Material provided: Begin

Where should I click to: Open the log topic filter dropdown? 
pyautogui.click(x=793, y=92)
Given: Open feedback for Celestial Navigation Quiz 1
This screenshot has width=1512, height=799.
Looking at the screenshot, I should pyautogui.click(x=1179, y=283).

Material provided: End

*Goal of the exercise*.
The data above must be restated word for word.

*Finished exercise*.
Where should I click to: Open the log topic filter dropdown? 
pyautogui.click(x=793, y=92)
Given: Open feedback for Celestial Navigation Quiz 1
This screenshot has width=1512, height=799.
Looking at the screenshot, I should pyautogui.click(x=1179, y=283).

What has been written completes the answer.